▶ **Given task**
Echo everything from the line containing "Task: Click the 34°C temperature reading" down to the line containing "This screenshot has", keeping both of those lines. Leave the pictures out of your answer.

▶ **Stored data**
start

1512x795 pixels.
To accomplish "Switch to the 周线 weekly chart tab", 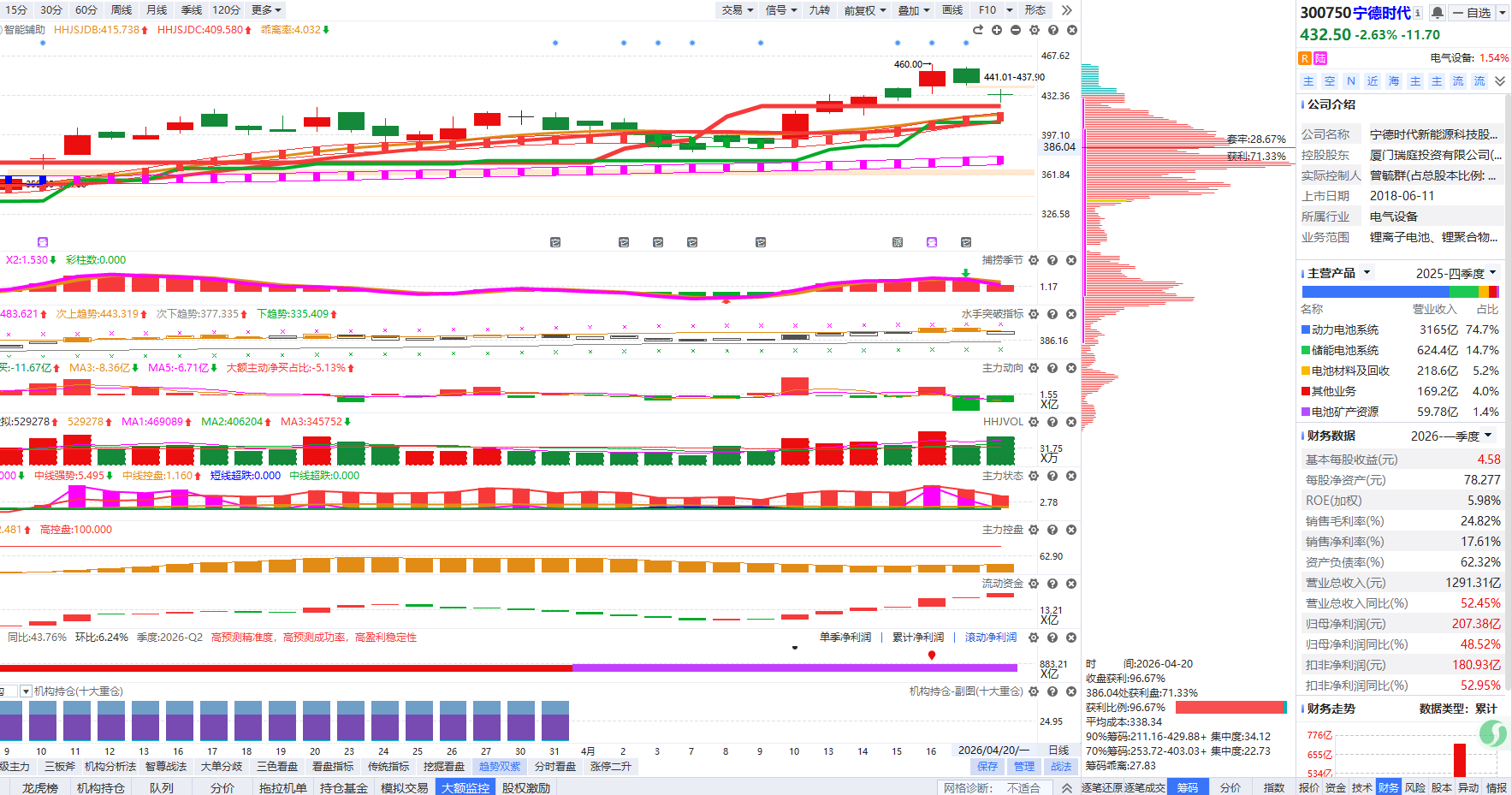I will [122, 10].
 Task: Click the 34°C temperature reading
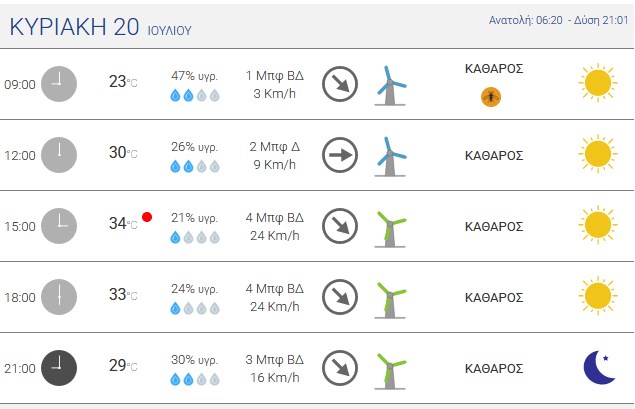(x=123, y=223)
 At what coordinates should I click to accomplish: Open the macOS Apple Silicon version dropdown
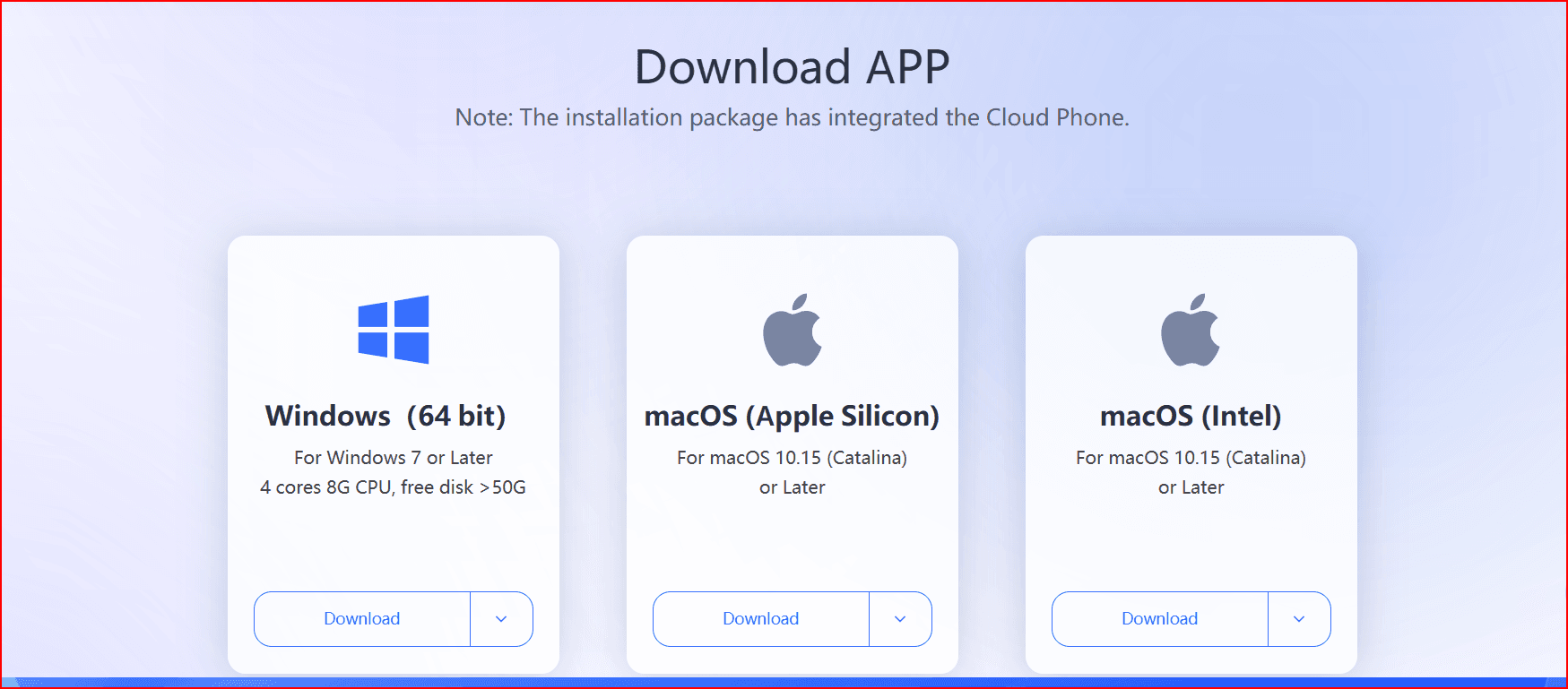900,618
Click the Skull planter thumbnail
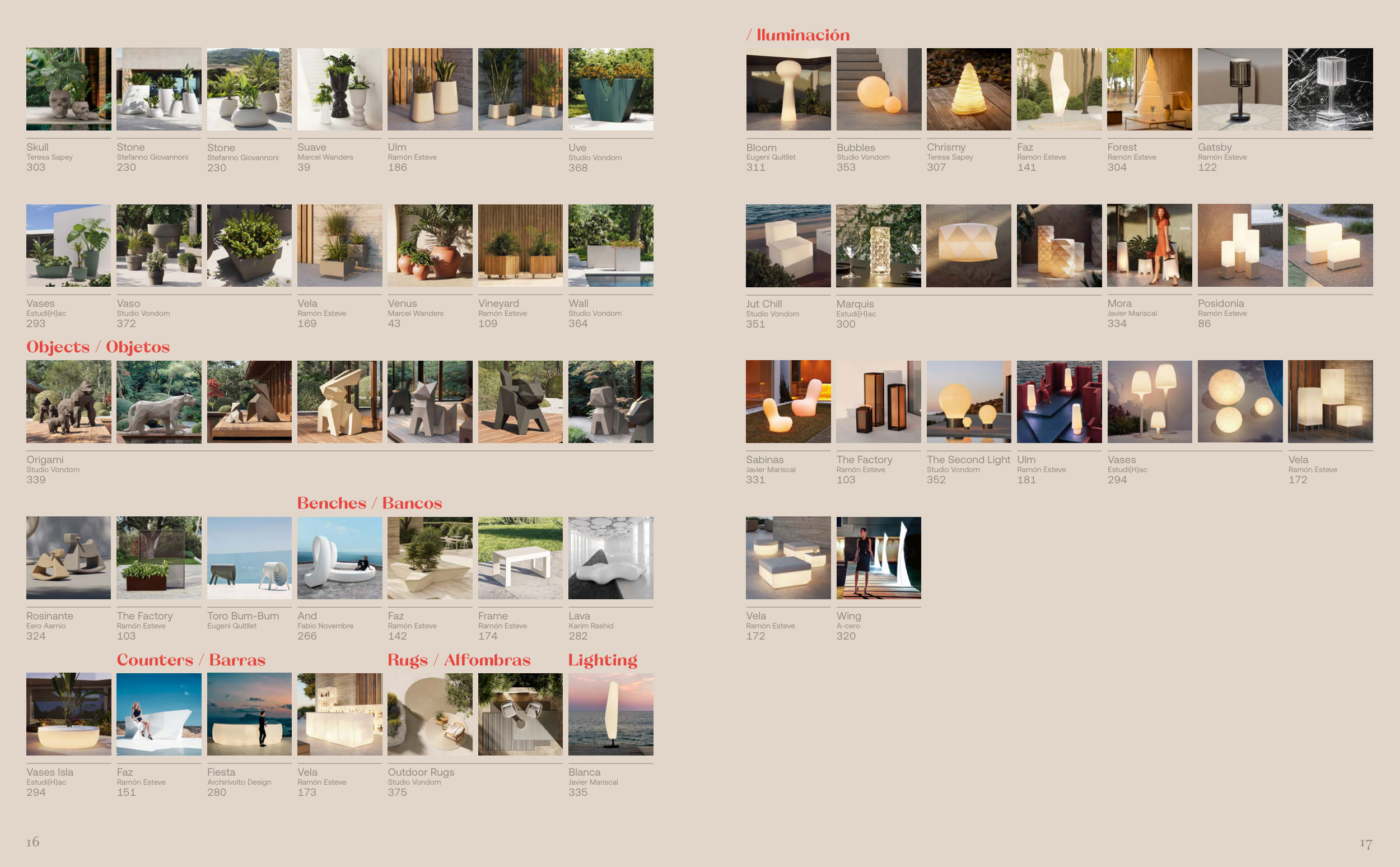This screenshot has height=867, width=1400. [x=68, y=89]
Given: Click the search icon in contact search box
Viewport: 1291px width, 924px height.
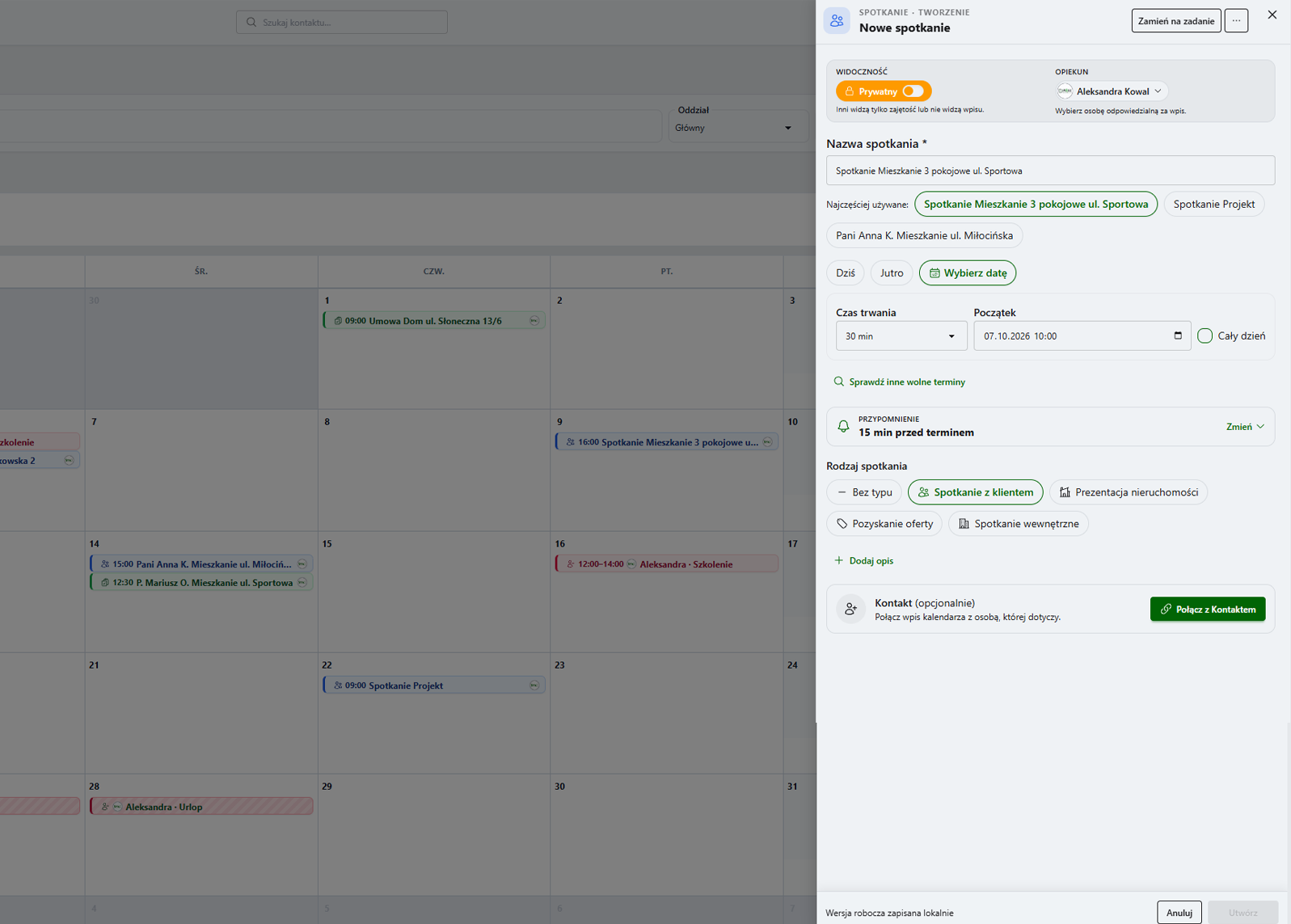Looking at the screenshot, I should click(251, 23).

end

▶ **Exercise output**
 Task: Click the 34°C temperature reading
(x=123, y=223)
 At what coordinates should I click to accomplish: Open the macOS Apple Silicon version dropdown
900,618
Click the Skull planter thumbnail
This screenshot has height=867, width=1400. [x=68, y=89]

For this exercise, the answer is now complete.